> _Task statement_
Lines from the records below that contain the word "agent" are to be copied out.

»»

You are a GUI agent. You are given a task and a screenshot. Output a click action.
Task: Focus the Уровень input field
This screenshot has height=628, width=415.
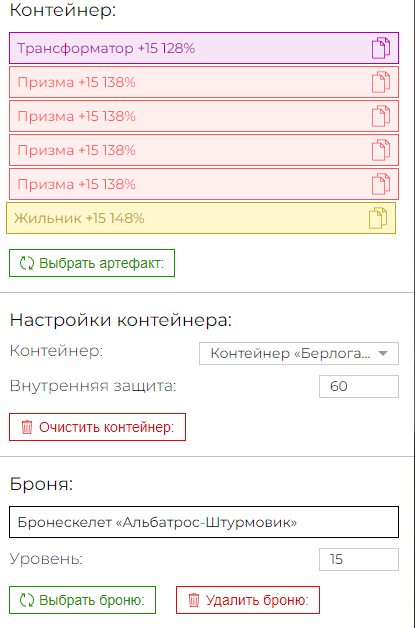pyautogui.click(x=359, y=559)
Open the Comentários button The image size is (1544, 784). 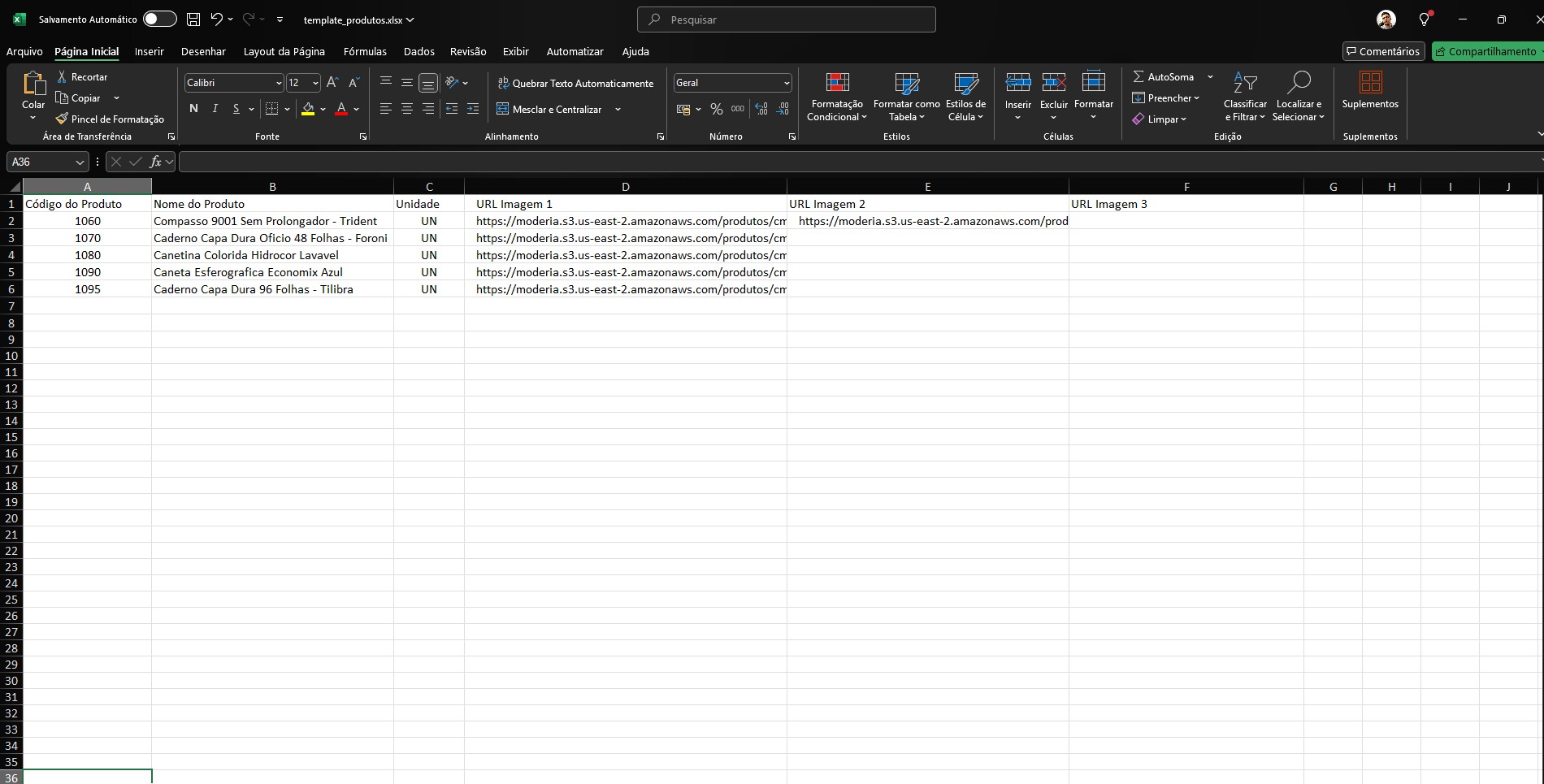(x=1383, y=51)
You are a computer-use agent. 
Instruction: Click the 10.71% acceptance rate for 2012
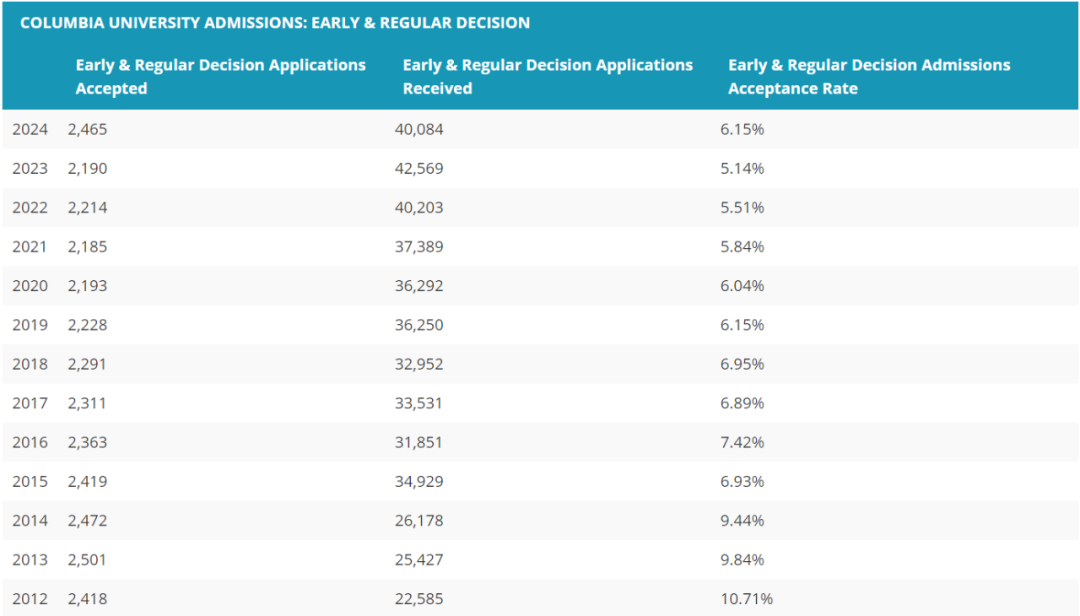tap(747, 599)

««

> _Response to this exercise_
You are a GUI agent. You are given a task and a screenshot. Output a click action.
You are a computer-use agent. 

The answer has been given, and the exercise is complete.